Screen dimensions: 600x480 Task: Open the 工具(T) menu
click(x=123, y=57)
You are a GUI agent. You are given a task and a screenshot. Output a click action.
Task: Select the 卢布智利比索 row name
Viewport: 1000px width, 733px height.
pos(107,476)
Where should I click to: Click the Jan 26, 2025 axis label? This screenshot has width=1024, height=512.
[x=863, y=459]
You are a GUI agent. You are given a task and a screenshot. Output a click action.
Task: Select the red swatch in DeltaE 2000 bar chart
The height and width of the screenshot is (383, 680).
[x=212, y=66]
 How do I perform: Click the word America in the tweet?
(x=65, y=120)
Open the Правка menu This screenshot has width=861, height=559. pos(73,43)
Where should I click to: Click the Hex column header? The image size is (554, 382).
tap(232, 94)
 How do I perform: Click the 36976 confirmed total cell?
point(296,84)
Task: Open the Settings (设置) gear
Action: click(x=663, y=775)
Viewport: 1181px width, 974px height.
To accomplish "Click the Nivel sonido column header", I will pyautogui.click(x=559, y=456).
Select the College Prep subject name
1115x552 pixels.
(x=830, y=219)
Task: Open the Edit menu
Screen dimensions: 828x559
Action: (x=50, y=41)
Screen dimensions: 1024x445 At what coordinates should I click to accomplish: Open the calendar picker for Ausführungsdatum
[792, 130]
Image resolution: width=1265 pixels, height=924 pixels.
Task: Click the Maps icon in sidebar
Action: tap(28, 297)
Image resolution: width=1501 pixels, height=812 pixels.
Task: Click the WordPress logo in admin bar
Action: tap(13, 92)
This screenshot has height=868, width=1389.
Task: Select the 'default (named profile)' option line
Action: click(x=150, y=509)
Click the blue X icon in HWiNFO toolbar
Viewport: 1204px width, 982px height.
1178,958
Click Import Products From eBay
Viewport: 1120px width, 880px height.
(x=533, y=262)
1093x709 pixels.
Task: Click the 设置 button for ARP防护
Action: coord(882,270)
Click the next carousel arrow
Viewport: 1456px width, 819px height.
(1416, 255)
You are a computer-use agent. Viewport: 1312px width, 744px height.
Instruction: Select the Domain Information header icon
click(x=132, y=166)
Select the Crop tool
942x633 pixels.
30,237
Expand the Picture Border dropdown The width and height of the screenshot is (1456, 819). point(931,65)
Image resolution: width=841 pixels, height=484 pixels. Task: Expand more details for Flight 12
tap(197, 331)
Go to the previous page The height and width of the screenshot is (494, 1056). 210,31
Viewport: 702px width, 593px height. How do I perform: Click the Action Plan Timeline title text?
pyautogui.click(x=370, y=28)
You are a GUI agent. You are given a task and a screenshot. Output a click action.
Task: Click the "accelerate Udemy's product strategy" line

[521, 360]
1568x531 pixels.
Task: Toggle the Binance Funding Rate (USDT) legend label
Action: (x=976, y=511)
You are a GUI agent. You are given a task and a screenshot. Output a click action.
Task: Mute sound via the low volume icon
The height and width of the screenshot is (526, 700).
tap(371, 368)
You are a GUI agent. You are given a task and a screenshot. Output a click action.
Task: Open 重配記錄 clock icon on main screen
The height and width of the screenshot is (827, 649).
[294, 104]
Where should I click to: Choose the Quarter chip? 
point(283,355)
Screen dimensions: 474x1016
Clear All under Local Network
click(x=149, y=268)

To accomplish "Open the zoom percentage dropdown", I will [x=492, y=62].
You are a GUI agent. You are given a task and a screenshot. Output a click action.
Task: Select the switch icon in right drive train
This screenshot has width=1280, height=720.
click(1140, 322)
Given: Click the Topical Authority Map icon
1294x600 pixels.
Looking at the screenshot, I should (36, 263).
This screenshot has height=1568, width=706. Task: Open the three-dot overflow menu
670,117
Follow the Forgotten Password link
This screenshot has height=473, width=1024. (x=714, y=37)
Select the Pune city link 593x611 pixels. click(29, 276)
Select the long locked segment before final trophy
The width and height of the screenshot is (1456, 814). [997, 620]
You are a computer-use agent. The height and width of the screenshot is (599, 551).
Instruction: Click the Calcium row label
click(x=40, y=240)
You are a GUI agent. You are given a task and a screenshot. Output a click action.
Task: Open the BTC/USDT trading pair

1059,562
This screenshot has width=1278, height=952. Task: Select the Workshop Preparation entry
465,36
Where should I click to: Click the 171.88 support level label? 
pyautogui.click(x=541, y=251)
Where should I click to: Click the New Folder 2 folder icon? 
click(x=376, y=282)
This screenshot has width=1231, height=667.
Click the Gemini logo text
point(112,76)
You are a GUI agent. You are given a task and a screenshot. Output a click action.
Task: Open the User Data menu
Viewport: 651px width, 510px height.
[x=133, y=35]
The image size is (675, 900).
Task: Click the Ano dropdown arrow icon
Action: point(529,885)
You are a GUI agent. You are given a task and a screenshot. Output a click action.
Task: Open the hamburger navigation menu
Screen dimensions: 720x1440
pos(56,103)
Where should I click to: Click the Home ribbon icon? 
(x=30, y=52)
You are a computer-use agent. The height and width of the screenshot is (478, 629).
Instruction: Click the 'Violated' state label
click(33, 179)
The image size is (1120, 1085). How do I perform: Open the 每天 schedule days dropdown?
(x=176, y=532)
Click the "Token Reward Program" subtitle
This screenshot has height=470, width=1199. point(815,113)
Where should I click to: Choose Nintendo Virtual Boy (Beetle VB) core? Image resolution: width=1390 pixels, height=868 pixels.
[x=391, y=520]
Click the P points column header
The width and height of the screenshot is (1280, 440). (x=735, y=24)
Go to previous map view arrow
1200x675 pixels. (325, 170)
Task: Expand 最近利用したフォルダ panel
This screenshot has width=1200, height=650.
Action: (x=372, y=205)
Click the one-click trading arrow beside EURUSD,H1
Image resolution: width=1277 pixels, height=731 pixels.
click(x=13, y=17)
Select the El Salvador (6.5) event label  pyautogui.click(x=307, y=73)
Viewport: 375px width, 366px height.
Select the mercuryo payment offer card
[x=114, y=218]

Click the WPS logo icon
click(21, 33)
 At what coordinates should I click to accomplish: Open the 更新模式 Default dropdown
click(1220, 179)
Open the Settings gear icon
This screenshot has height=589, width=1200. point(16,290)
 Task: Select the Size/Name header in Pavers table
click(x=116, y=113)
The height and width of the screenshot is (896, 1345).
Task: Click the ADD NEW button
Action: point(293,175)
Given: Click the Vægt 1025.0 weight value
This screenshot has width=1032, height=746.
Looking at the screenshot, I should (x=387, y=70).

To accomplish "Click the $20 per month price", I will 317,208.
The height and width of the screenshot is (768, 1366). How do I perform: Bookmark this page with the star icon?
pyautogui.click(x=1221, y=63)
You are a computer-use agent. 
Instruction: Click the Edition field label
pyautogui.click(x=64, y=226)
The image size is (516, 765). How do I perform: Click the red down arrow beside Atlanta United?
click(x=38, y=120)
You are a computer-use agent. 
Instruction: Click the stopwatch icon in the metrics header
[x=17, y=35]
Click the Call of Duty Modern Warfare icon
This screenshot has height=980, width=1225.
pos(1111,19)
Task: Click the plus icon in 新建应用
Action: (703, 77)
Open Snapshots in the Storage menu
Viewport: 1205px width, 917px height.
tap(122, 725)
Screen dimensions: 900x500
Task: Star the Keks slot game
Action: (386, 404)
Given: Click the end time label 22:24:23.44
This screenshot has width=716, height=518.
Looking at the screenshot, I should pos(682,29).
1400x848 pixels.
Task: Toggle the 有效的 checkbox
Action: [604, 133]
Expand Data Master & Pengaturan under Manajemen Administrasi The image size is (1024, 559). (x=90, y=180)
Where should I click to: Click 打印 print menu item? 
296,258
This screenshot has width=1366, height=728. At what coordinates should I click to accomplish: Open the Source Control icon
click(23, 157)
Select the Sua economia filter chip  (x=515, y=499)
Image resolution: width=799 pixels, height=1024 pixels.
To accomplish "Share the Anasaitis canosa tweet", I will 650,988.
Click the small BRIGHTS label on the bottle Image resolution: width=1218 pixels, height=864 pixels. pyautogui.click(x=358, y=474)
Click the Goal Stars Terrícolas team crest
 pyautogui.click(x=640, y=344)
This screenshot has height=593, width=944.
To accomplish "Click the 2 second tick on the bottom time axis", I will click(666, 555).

:::::

● **What you have to do**: The answer must be every line from the records above that contains the word "Data", copied in full.

● **Exercise output**:
Task: Open the User Data menu
Expand Data Master & Pengaturan under Manajemen Administrasi The image size is (1024, 559). (x=90, y=180)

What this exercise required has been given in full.